What this study is proposing is, in fact, that children begin to familiarize themselves with the devices sooner and sooner, as they become more receptive and also have access to the Internet. And by extension, to purify the use of the network that as a whole is still widespread both in older people from 30 and 40 years as in adolescents. That is to say, a more productive and creative use should be made, generating content and opinion beyond social networks, messaging or consultations with the media.
All this always with the supervision and participation of at least one of the tutors. In fact, educational apps can be a help as shown in Science magazine. Last month I published a study in which it was seen how first grade students using the Bedtime Math app along with their parents improved their math skills in a few months.
Expanding the Curriculum at Home School
Compiling what professionals generally think, in the face of this primary contact with the devices on the part of the smallest, it is more necessary than ever for adults to take up the role of referents in this matter. That is to say, that in addition to the first contact being started at a suitable age, it should not be something passive but an experience for both in which entertainment is also a way of learning.
What they also remember in the work of Protégeme is that, especially in children who are already aware of what the Internet is and who are beginning to become users, parents give them notions of the management of personal data and advise them on privacy and the use that the apps make of them. According to this study, at least 40% of children between the ages of 11 and 14 have sought information on how to protect their personal data in the absence of receiving this information from their parents.
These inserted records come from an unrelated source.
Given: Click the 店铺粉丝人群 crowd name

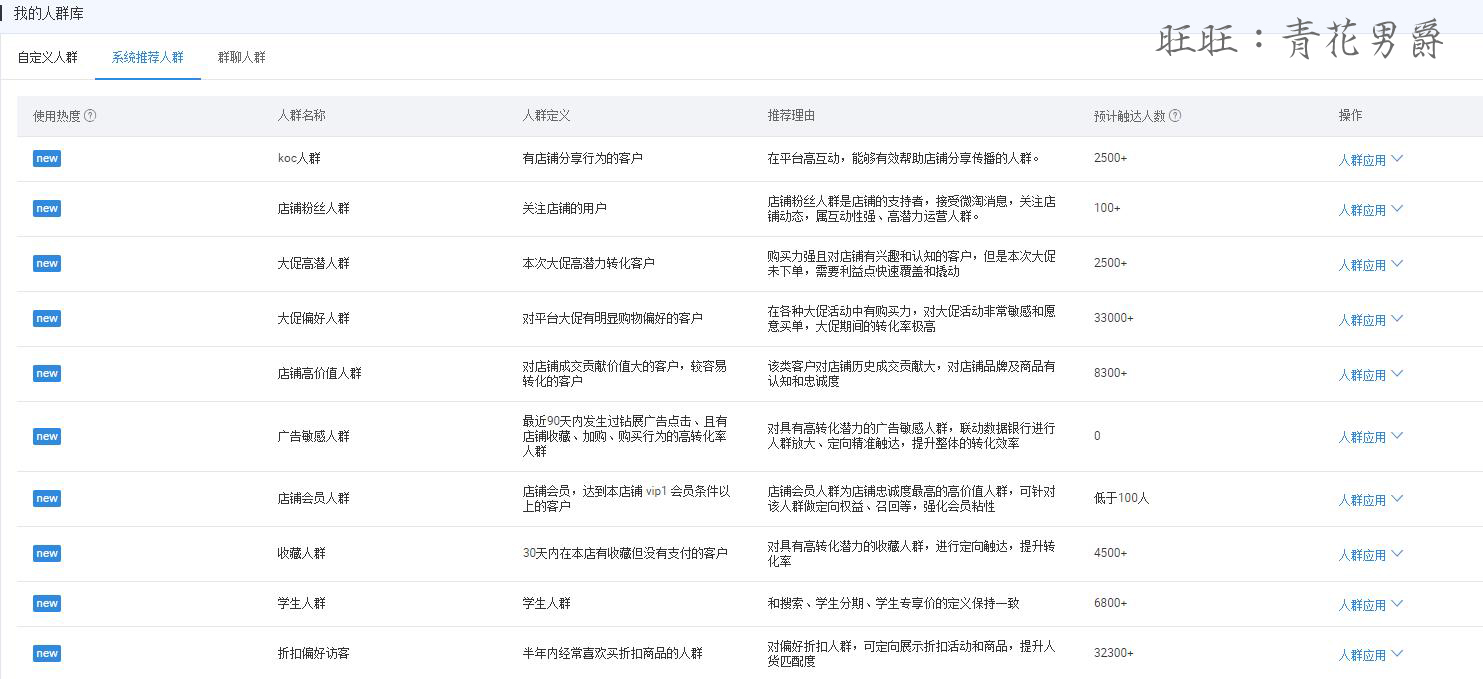Looking at the screenshot, I should [x=313, y=209].
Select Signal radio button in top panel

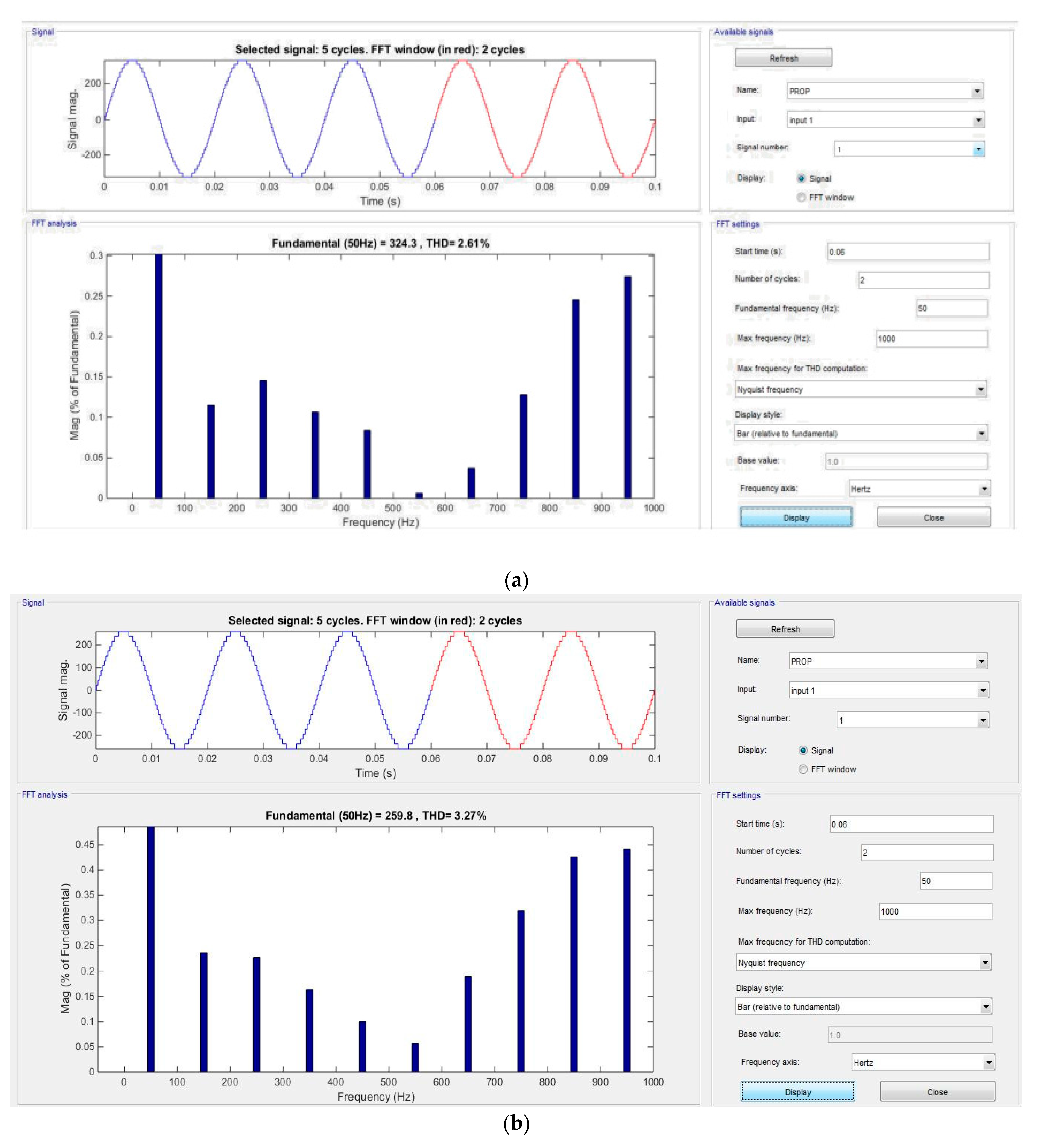point(802,178)
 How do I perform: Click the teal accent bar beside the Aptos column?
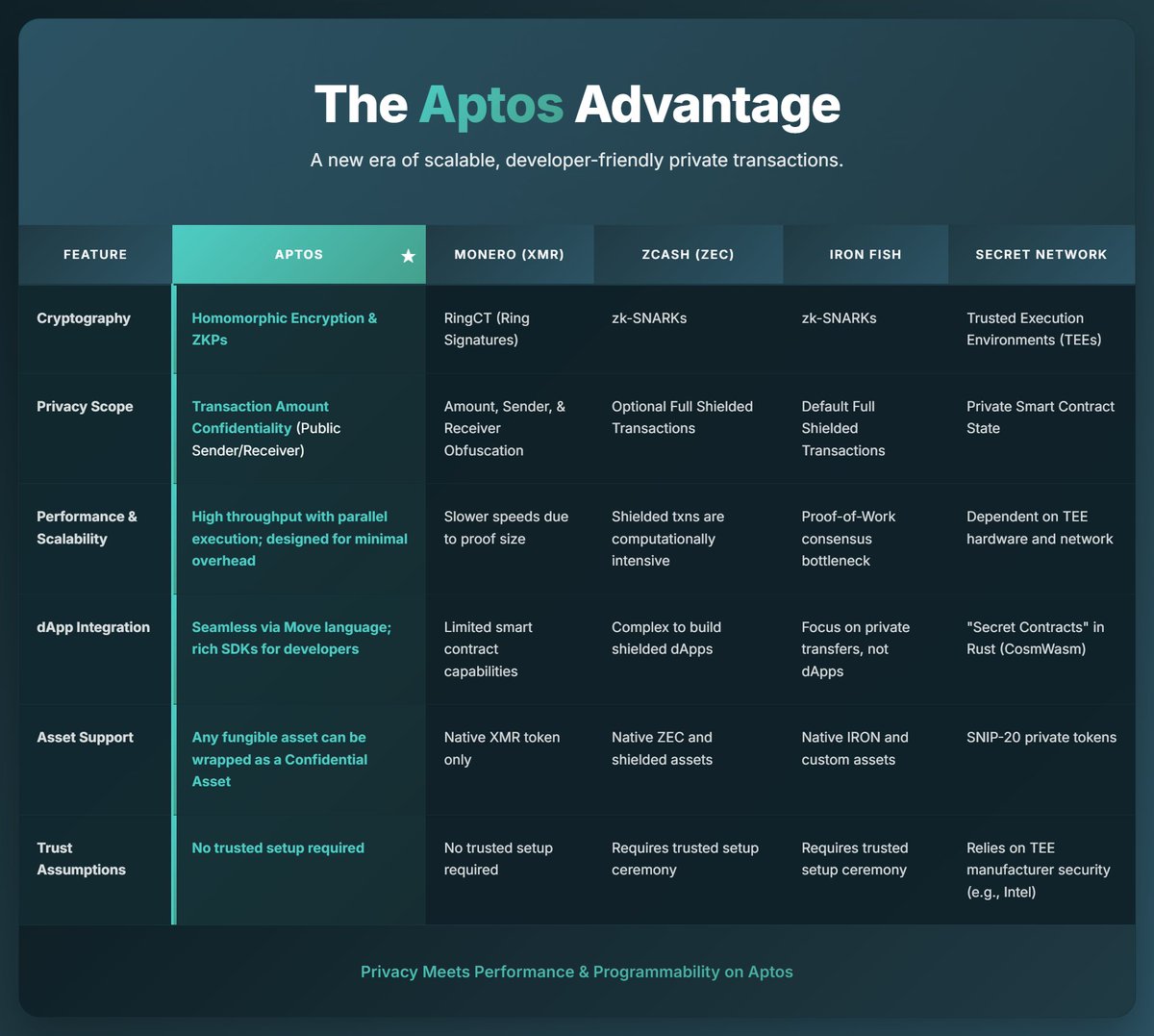coord(174,596)
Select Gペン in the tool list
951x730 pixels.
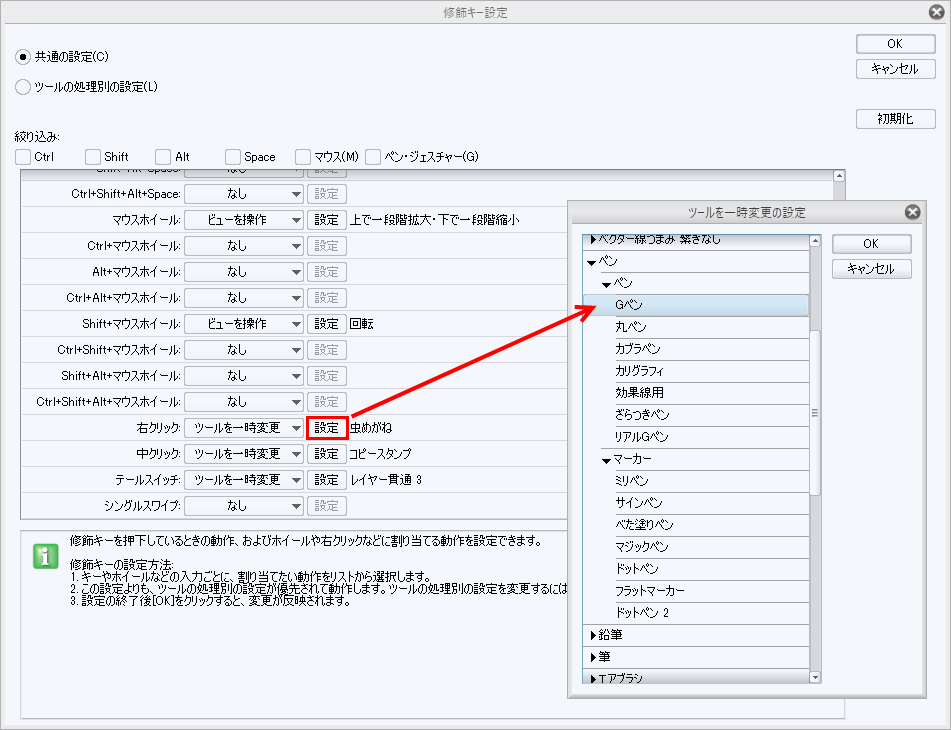tap(630, 305)
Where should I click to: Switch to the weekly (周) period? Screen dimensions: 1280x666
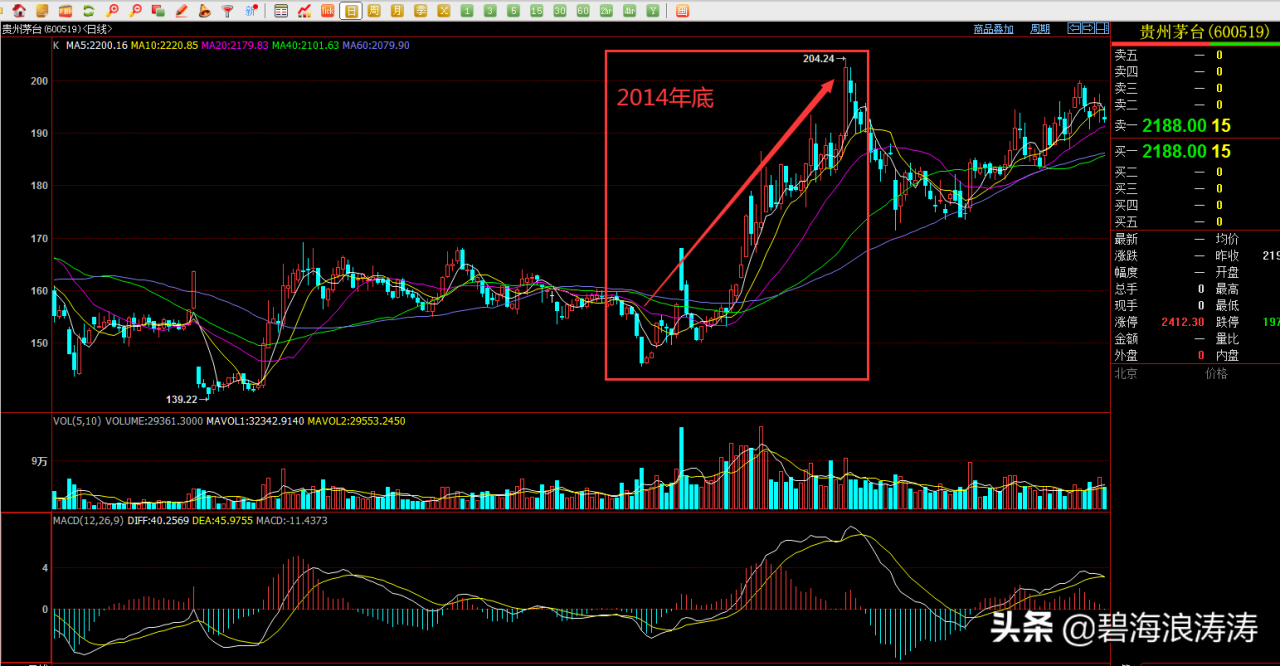point(373,11)
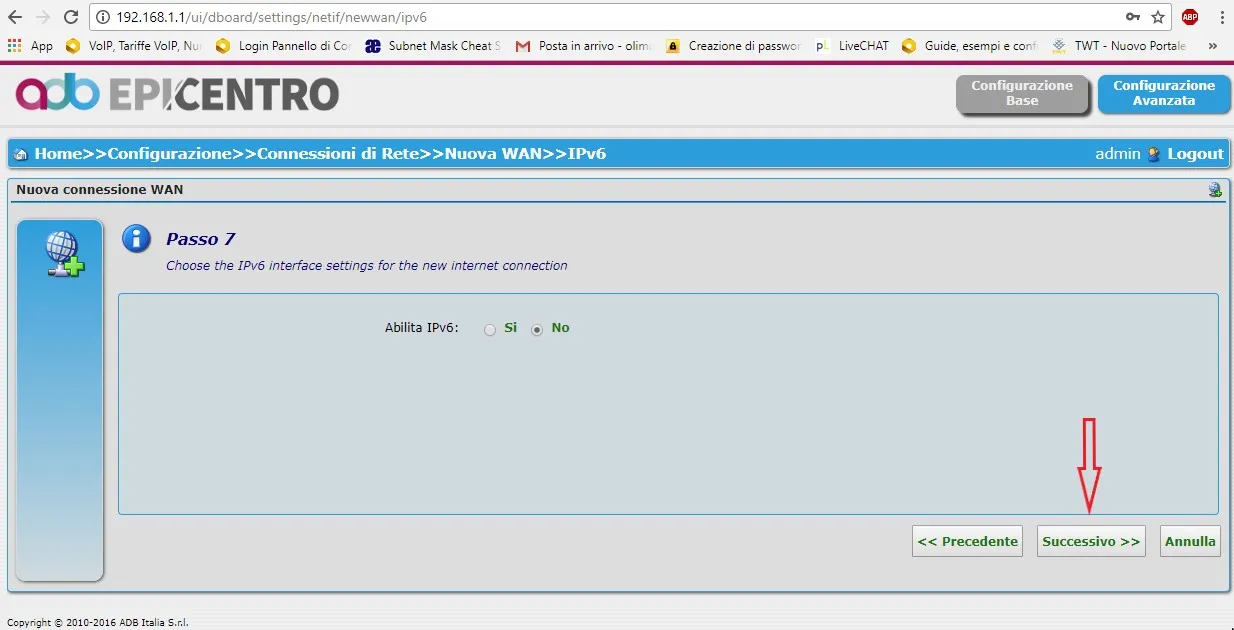Open the Apps grid shortcut

tap(15, 45)
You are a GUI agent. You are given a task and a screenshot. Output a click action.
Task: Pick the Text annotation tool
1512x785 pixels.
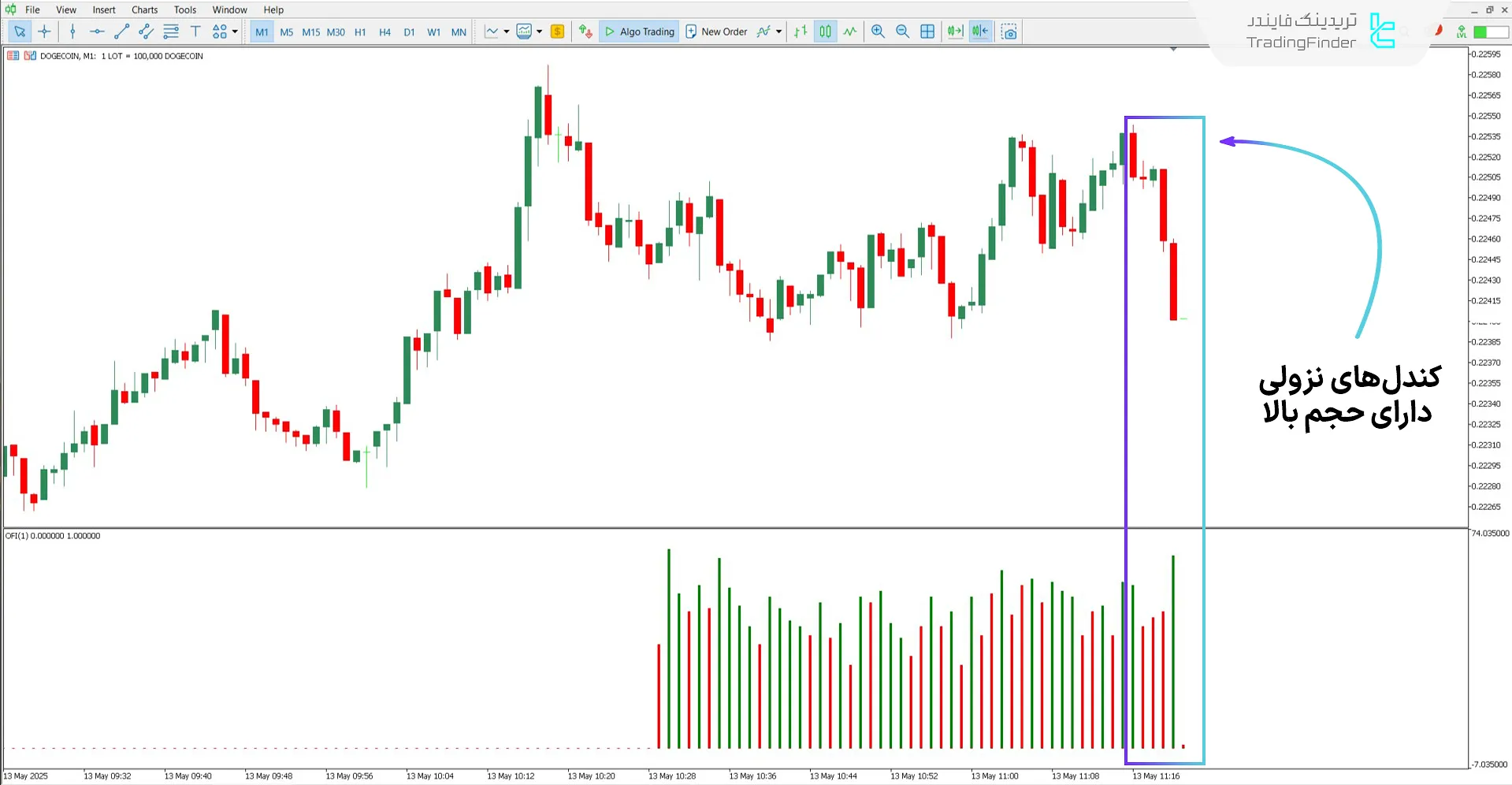click(195, 32)
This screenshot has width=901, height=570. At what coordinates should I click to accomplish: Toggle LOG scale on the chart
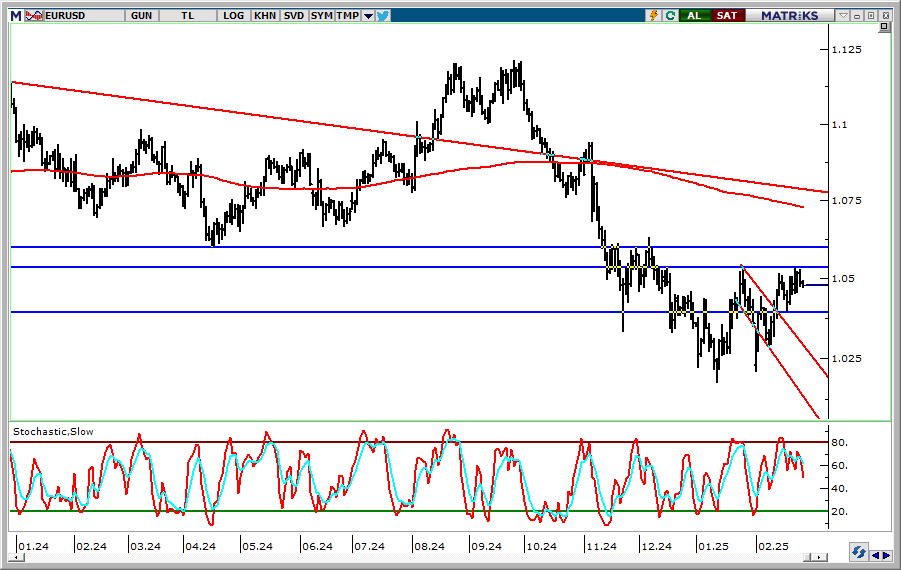click(x=234, y=16)
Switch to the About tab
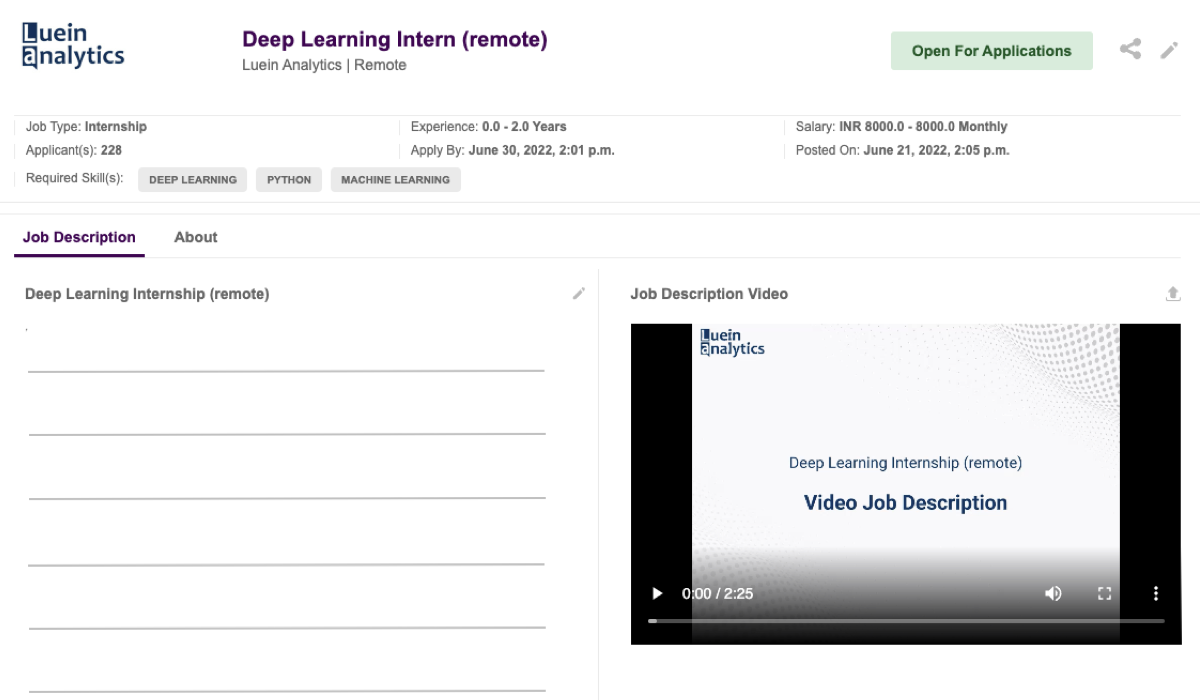The width and height of the screenshot is (1200, 700). [x=195, y=237]
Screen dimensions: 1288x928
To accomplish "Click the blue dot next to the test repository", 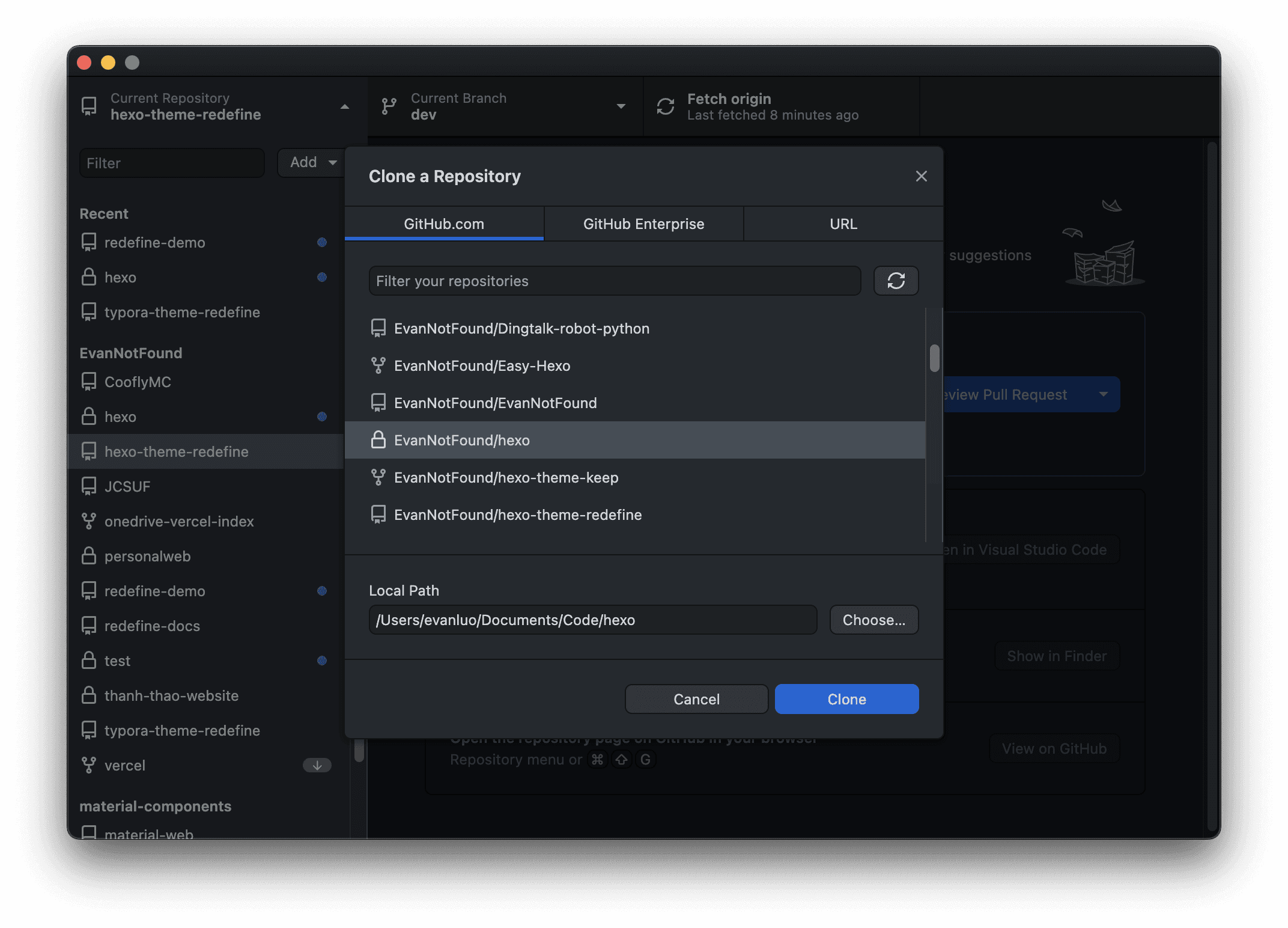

In addition, we must not forget the consequences on various aspects of cognitive development depending on how long and how children use these devices. In this regard, the Philadelphia study showed that in 25% of cases parents stated that they let their children take the device to bed even if it causes sleep disturbances. Meaning: Children are brought to sleep in an environment that prevents them from falling asleep.
Therefore, what is important is that we are informed about the appropriate age to initiate this contact, which according to the different studies would be from 2 and 3 years, and that at least during the first years is a monitored activity, time controlled and with the active participation of parents. It is necessary to do homework well in order to know the best way to do it.